Global Hydrometeorology Resource Center Distributed Active Archive Center (GHRC DAAC) Moves to the Earthdata Cloud
By Adam Voiland
December 5, 2019
NASA's Global Hydrometeorology Resource Center Distributed Active Archive Center (GHRC DAAC) at NASA's Marshall Space Flight Center archives information about lightning, tropical cyclones, and other types of hazardous weather collected by NASA. Now GHRC DAAC is the first of NASA's twelve Distributed Active Archive Centers (DAACs) to migrate its data to a commercial cloud provider.
"We completed the migration in October 2019," said Manil Maskey, GHRC DAAC manager, noting that the data is newly available via Amazon Web Services (AWS). "This is a major accomplishment for us," he said. "Setting up the infrastructure to comply with NASA security policies was no small task, but we have documented the challenges and how we overcame them. We think we have mapped out a clear path that will make the process easier for other DAACs."
One of the reasons NASA decided GHRC DAAC would be the first DAAC to migrate to NASA's Earthdata Cloud was the diversity of its data holdings. It manages data from satellites, aircraft campaigns, in-situ sensors, and computer models. It is also among the smallest DAACs, which made the migration process "low-risk and high reward," noted Maskey.
"This is the beginning of a new era for us," said Mark McInerney, NASA's Earth Science Data and Information System (ESDIS) Project Deputy Project Manager. "When we get this system fully built, users won't have to spend months of time downloading and organizing data from geographically distributed data centers. The data will be co-located and users will be able to run research algorithms directly on the cloud."
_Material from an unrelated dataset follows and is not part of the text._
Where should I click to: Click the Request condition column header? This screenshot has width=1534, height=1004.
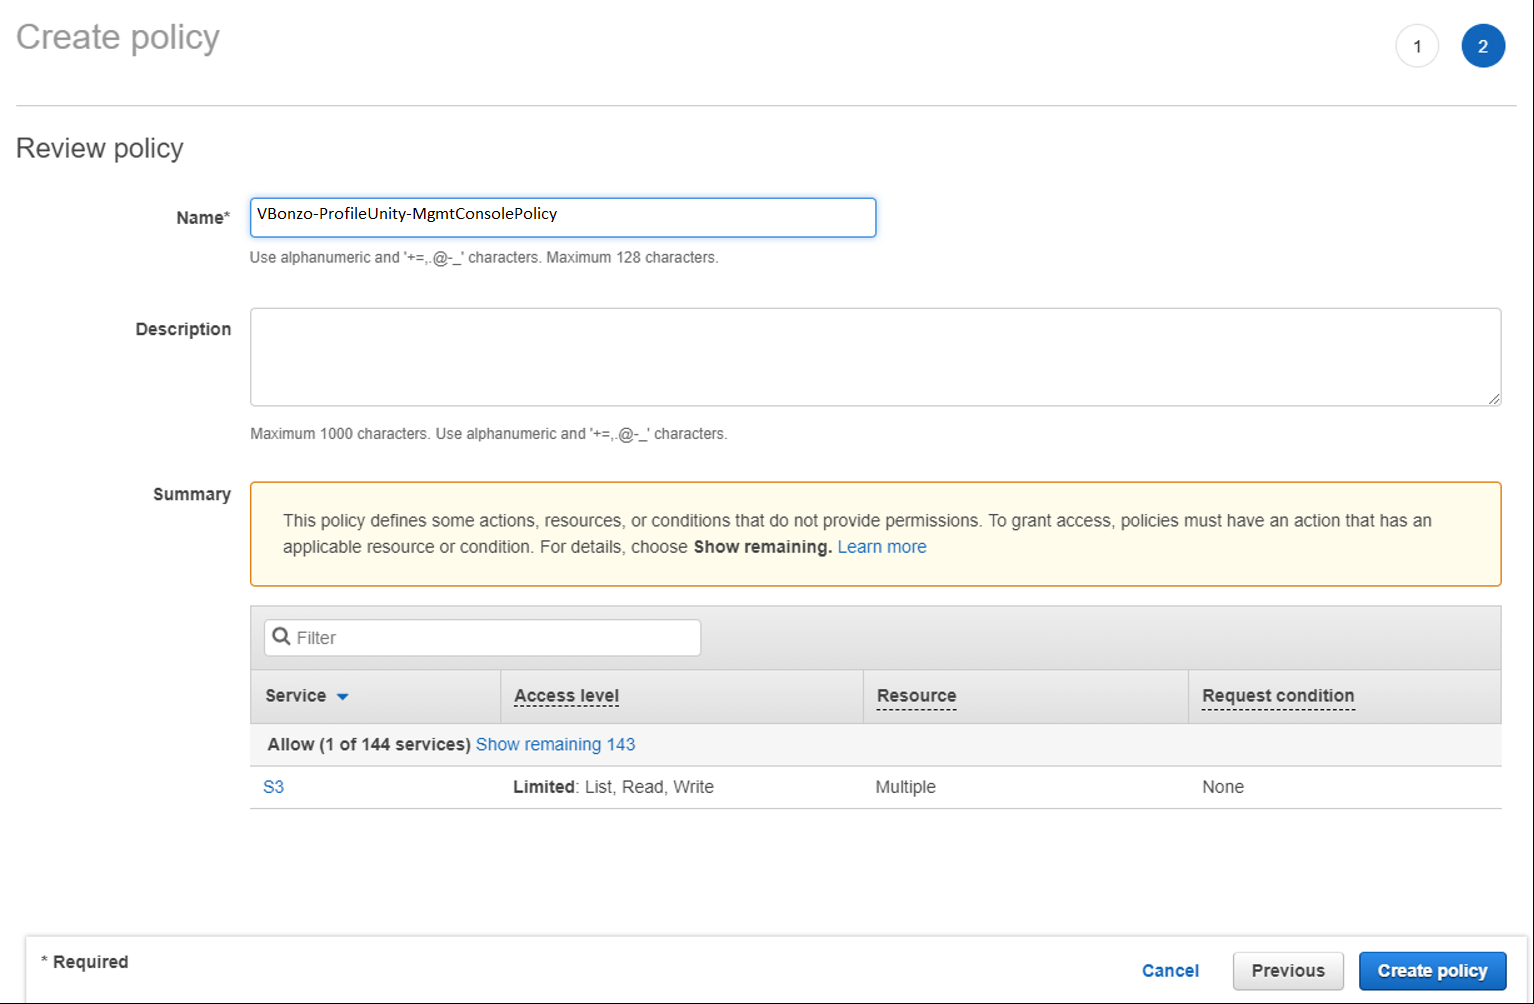click(x=1278, y=696)
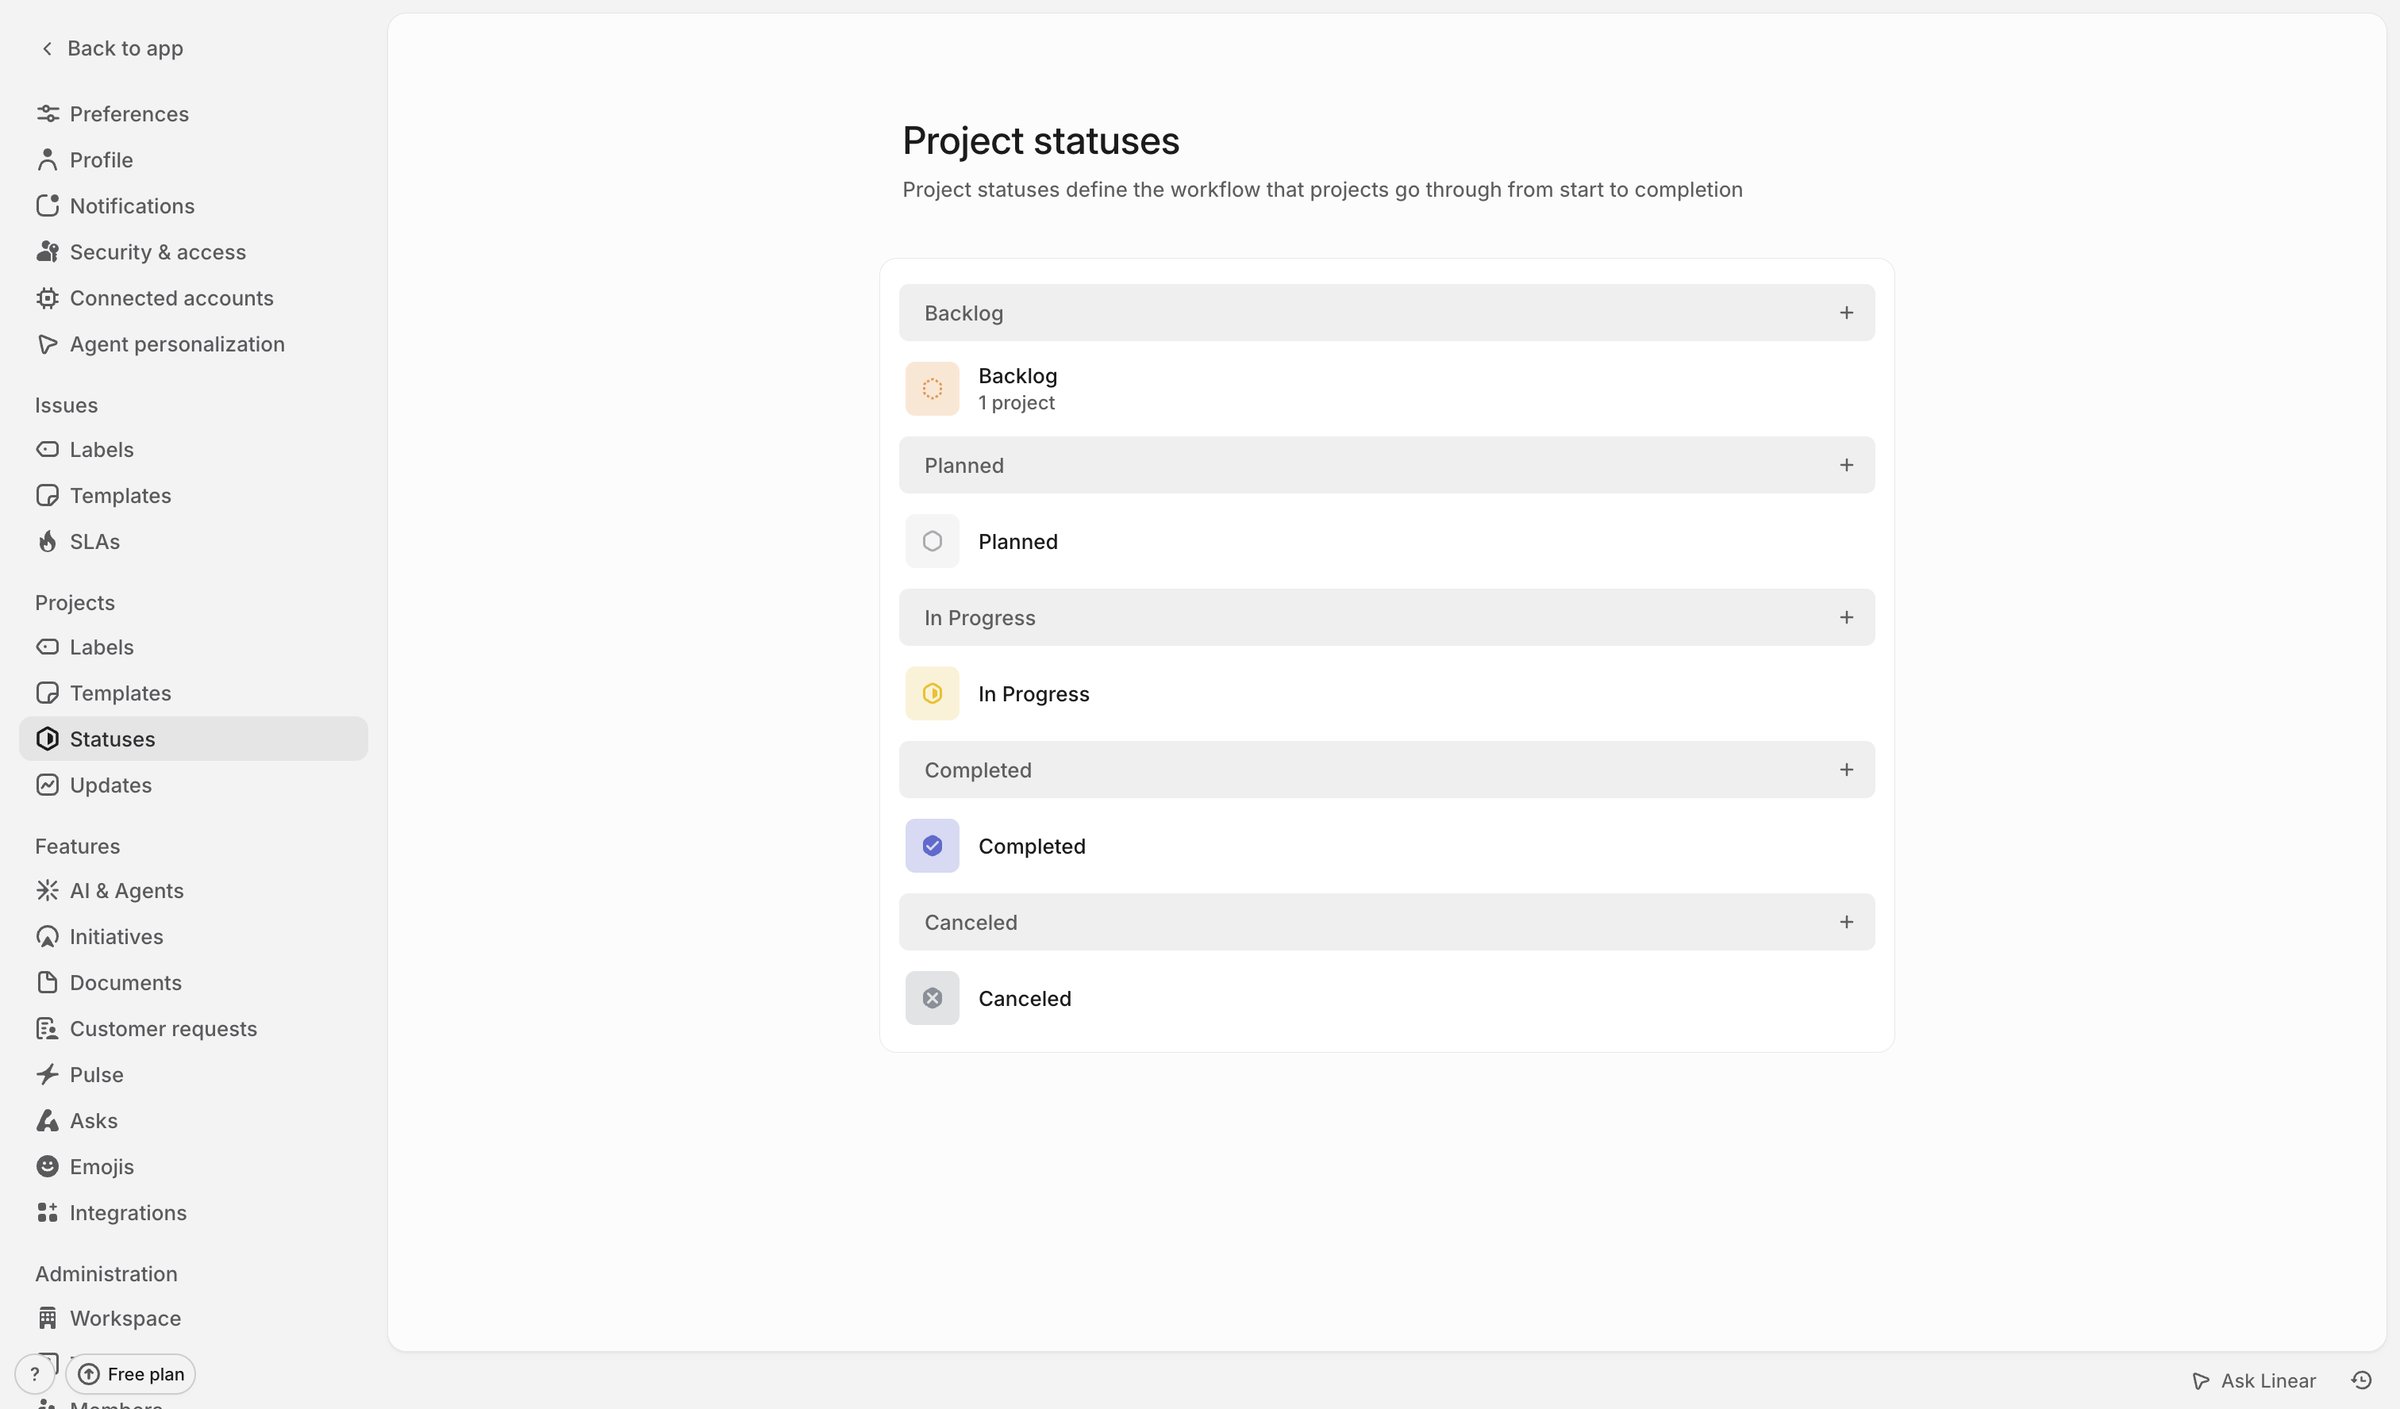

GHRC DAAC has been working on the migration for a few years. They started the process in 2016 with a prototype study of a cloud-based ingest system called Cumulus. The formal migration process began in November 2017. "Now we're running parallel operations on-premise and on cloud," said Maskey. "Users downloading data shouldn't notice any difference," he added.
The GHRC DAAC migration is one of the first steps in a larger plan to migrate much of NASA's Earth science data holdings to the cloud in the coming years. The fact that a tsunami of incoming data from two new missions is poised to flood the Earth science data processing and distribution system spurred the move to the cloud.
The launch of the Surface Water and Ocean Topography (SWOT) mission, in late 2021, and NASA-Indian Space Research Organisation Synthetic Aperture Radar (NISAR) in early 2022 is projected to increase the system's ingest rate by more than tenfold within two years. "It stops being practical to do this the way we have done it in the past at data volumes of that scale," said McInerney. "It made more sense to put everything in one 'data-lake' on the cloud."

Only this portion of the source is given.